A diagram showing the nodes and the links between them in a Tor circuit. Although Tor does not encrypt the communication between the exit node and destination itself, it can be encrypted by the applications using Tor – for example, the user's web browser could use HTTPS instead of HTTP.

At no single point in the circuit are the source IP address, destination IP address and contents of the message all known to an eavesdropper simultaneously. To reduce the chance that users can be de-anonymized, Tor attempts to avoid picking nodes that share the same operator when creating circuits. This makes it difficult, but perhaps not impossible, for the identity of a particular user to be discovered. For example, an attacker who can observe a user's traffic as it both enters and leaves the Tor network can carry out a traffic confirmation attack, in which they correlate characteristics such as the timing or volume of the user's traffic, to link the user to the destination server.

Unsurprisingly, the anonymity provided by Tor makes it an attractive tool for fraudsters. For example, a phisher who has tricked users into handing over their online banking credentials might use Tor to log in to the bank's website with the compromised credentials. The bank's log files will show the IP address of the Tor exit node, rather than the phisher's own IP address, making it more difficult for the bank and law enforcement agencies to trace the fraud back to the phisher.

The report from FinCEN examined 6,048 suspicious activity reports (SARs) filed by banks and other financial companies between 2001 and 2014. Of those, 975 involved Tor, totalling $24 million of "likely fraudulent activity". The report goes on to state that "in the majority of the SAR filings, the underlying suspicious activity – most frequently account takeovers – might have been prevented if the filing institution had been aware that their network was being accessed via Tor IP addresses." Even if blocking Tor does not deter phishers from committing fraud entirely, it may cause them to switch to using services that are easier for the authorities to trace, such as open proxy servers or anonymous VPN services.

According to FinCEN's report, banks were only aware that Tor was involved in 3% of cases.

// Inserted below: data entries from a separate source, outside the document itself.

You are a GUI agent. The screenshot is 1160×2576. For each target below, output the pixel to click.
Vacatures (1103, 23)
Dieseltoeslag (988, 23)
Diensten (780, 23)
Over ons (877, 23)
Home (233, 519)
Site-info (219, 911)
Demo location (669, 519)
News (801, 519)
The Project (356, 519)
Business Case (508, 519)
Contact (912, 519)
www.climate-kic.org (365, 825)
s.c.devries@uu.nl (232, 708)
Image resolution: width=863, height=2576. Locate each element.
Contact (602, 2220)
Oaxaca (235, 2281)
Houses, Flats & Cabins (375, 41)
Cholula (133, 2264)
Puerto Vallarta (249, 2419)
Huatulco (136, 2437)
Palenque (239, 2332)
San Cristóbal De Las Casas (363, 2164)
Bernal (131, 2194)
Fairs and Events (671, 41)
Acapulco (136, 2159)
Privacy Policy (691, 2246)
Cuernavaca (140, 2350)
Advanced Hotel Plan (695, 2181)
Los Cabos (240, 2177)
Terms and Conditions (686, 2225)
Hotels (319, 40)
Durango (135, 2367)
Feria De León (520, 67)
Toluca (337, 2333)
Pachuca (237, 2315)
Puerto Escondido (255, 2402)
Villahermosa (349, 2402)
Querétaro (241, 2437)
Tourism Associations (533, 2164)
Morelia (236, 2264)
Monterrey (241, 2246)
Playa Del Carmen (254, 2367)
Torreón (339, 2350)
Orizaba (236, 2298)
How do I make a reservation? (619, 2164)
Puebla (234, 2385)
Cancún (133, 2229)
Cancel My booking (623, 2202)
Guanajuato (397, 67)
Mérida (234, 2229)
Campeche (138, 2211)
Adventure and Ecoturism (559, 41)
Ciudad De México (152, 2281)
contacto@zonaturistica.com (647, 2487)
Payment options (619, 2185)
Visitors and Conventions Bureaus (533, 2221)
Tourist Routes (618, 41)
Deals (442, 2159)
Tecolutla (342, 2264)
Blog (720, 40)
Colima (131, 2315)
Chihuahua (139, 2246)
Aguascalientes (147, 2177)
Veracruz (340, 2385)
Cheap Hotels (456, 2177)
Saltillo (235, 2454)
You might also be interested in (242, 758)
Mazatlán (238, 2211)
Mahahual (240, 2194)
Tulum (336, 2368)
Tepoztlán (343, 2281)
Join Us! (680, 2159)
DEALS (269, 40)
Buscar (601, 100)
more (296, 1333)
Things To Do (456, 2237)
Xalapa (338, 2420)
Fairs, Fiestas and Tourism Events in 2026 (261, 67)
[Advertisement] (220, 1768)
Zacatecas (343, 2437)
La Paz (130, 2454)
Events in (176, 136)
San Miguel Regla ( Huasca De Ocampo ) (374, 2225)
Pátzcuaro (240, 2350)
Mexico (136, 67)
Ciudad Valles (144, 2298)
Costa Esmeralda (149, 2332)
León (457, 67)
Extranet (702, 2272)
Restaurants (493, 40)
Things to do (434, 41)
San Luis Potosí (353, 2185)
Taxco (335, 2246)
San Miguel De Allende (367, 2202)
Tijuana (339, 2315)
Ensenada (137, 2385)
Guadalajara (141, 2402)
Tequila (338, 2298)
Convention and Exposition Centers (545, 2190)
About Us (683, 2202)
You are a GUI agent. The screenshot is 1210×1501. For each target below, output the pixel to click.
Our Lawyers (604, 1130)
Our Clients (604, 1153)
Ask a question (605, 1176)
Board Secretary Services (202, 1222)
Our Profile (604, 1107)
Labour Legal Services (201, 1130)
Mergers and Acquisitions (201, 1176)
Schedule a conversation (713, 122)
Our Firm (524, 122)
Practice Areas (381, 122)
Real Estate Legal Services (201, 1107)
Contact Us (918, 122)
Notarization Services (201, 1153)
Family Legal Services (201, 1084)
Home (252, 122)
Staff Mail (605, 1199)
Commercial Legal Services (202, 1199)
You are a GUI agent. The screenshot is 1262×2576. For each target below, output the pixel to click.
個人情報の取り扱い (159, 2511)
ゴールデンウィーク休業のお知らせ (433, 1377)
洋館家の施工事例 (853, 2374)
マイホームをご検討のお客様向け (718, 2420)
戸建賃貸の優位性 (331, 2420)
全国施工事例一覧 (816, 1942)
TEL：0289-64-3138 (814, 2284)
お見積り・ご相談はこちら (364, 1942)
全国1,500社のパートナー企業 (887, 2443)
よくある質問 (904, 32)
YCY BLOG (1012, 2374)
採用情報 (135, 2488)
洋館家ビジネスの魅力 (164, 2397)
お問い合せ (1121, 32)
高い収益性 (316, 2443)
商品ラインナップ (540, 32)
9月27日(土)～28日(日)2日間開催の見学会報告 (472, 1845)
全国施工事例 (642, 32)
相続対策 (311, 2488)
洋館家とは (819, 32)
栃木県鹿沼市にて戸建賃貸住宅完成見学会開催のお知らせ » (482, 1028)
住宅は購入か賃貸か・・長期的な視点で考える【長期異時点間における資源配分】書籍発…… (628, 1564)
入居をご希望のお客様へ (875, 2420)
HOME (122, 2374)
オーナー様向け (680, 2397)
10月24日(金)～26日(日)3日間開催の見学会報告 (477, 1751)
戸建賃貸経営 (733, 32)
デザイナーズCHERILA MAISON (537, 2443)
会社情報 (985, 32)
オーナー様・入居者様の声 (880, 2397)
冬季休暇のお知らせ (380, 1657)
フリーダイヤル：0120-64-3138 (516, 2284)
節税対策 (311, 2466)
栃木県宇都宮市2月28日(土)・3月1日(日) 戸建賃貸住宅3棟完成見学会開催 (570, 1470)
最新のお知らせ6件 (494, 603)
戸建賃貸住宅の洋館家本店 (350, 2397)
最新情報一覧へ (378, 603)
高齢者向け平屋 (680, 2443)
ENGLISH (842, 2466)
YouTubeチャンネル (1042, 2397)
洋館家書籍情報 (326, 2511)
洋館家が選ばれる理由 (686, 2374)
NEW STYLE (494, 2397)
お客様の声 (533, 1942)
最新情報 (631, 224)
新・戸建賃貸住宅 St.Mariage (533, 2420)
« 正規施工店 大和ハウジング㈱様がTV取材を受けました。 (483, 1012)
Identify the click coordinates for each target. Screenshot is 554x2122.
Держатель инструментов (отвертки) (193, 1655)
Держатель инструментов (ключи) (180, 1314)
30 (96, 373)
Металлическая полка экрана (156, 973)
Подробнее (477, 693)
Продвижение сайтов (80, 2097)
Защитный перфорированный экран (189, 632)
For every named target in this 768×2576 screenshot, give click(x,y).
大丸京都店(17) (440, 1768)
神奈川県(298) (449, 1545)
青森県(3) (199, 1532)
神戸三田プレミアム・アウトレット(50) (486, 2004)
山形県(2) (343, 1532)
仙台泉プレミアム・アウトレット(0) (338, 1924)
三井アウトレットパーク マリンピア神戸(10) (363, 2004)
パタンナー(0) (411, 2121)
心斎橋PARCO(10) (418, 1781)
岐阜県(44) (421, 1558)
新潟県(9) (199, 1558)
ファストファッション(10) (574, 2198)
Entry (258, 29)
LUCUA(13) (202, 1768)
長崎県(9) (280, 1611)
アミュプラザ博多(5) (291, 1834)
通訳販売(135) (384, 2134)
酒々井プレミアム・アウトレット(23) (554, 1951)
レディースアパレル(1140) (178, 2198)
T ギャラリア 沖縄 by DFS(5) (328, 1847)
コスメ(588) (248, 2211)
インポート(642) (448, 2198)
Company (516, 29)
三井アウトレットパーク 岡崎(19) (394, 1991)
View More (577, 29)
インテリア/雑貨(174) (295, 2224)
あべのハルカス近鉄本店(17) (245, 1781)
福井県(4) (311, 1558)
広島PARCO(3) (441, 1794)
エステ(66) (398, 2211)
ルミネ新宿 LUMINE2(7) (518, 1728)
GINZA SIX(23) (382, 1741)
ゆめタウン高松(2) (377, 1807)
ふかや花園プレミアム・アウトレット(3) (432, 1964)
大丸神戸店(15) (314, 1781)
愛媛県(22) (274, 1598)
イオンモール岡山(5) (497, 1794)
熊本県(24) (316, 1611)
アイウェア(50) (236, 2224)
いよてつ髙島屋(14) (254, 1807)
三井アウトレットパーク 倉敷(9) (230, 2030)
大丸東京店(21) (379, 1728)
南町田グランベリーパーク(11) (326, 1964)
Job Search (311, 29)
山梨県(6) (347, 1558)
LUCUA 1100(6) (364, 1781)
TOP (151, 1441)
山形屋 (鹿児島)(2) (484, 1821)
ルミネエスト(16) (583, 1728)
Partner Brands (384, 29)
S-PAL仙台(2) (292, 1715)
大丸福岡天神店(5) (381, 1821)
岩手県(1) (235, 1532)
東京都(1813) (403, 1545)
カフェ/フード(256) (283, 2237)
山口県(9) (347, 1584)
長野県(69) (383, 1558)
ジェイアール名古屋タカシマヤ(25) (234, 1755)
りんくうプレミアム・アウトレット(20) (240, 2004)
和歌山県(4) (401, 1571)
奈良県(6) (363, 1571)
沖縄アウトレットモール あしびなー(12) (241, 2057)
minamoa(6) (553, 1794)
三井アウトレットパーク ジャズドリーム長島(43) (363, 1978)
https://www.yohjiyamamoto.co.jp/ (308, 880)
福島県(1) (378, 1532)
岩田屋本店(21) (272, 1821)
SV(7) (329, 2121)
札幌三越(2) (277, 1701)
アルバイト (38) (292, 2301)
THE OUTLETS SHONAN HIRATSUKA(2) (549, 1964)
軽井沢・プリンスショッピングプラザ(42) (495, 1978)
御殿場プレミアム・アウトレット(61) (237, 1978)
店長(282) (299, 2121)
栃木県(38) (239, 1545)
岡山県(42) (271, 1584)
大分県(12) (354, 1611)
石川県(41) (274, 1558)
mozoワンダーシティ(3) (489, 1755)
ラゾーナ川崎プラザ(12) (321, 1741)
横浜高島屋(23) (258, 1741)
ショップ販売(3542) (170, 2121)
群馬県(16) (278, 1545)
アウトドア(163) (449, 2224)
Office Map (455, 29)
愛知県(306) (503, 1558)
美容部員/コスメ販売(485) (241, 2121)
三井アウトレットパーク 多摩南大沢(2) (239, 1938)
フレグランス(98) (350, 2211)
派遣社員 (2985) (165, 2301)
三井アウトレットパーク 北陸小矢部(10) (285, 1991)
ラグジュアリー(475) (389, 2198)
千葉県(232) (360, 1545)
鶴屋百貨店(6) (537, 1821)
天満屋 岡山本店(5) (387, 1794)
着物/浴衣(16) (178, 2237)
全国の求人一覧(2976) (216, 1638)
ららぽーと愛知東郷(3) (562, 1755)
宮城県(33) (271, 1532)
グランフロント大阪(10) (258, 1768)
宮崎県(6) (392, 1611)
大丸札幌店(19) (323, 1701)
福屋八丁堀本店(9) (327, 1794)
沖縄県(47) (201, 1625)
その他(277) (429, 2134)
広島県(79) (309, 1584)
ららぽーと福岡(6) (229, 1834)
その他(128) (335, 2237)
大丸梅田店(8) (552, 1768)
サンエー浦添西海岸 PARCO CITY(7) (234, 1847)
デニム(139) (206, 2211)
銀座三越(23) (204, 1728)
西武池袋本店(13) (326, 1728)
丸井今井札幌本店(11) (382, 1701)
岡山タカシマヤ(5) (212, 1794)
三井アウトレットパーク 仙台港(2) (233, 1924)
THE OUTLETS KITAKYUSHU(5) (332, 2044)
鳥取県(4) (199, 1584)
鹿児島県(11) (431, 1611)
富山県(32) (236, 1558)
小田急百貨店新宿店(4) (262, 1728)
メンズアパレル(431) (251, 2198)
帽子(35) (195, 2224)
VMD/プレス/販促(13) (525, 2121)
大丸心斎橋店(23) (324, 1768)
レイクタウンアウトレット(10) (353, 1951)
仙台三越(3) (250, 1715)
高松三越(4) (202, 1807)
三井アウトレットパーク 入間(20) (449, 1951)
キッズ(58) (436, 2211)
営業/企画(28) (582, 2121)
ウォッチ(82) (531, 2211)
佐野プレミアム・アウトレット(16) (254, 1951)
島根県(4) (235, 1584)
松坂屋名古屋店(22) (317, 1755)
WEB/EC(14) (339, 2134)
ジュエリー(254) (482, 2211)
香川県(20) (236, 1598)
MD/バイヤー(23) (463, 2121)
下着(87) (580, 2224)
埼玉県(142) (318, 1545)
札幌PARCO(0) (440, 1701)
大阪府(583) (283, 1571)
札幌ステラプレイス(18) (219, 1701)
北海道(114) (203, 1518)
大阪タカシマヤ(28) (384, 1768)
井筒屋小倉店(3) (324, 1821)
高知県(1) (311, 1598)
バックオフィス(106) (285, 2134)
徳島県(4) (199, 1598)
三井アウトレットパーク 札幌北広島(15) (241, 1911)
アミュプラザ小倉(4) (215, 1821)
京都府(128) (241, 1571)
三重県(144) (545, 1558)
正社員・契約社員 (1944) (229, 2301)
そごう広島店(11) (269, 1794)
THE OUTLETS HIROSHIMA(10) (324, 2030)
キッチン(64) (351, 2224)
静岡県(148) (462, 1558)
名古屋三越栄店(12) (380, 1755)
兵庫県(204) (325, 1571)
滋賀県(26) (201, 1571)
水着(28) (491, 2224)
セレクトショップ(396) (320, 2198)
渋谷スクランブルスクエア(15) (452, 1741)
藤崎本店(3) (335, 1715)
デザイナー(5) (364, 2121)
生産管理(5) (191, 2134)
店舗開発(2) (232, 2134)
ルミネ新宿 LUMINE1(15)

Netcraft has visited the websites of the ten financial companies most targeted by phishing in the last six months, using a variety of Tor exit nodes located around the world, to check if any of the companies block Tor.

Position Company Blocks Tor traffic
1 PayPal No, but Tor users must solve a CAPTCHA
2 USAA No
3 AXA Banque No
4 SFR No
5 Wells Fargo No
6 Bank of America No
7 Chase No, but Tor users must use two-factor authentication
8 Lloyds Bank No
9 Banco do Brasil No
10 Cielo No

As shown in the table above, none of the login pages we visited blocked Tor traffic outright. For example, the following screenshot shows the appearance of PayPal's login page fetched from a variety of Tor exit nodes:

Screenshots of PayPal's login page fetched from several Tor exit nodes located across the world.

However, some of the websites we tested do treat Tor users differently during or after the login process – instead of blocking Tor users outright, they use Tor as an indicator for performing more stringent anti-fraud checks. (It is also possible that some companies perform additional checks that are not visible to end users.)

For example, Chase forces the use of two-factor authentication – by either email, text message or phone call – over Tor. PayPal requires Tor users to solve a CAPTCHA during the login process, which protects against automated attacks such as brute force login attempts, but would not prevent a phisher from manually logging into a victim's account. On the other hand, Lloyds Bank does not appear to visibly treat Tor users any differently to normal users.

A screenshot of the CAPTCHA that PayPal displays to users who attempt to log in over the Tor network.

The Tor Project considers services blanket blocking Tor traffic due to abusive and illegal behaviour by a proportion of its users to be a "threat to Tor's success". It advocates a range of other measures for sites to tackle abusive Tor traffic, including CAPTCHAs, two-factor authentication and establishing trust on a per-user rather than a per-IP basis. However, with the exception of two-factor authentication, most of these measures are targeted at abusive behaviour such as spam and are unlikely to prevent fraudsters from logging into compromised accounts.

Netcraft provides a wide range of countermeasures against phishing to many customers, including two of the world's top ten banks, as well as some smaller institutions at the sharp end of Internet crime – such as three of the largest Bitcoin exchanges and four Nigerian banks. For more information, please contact sales@netcraft.com.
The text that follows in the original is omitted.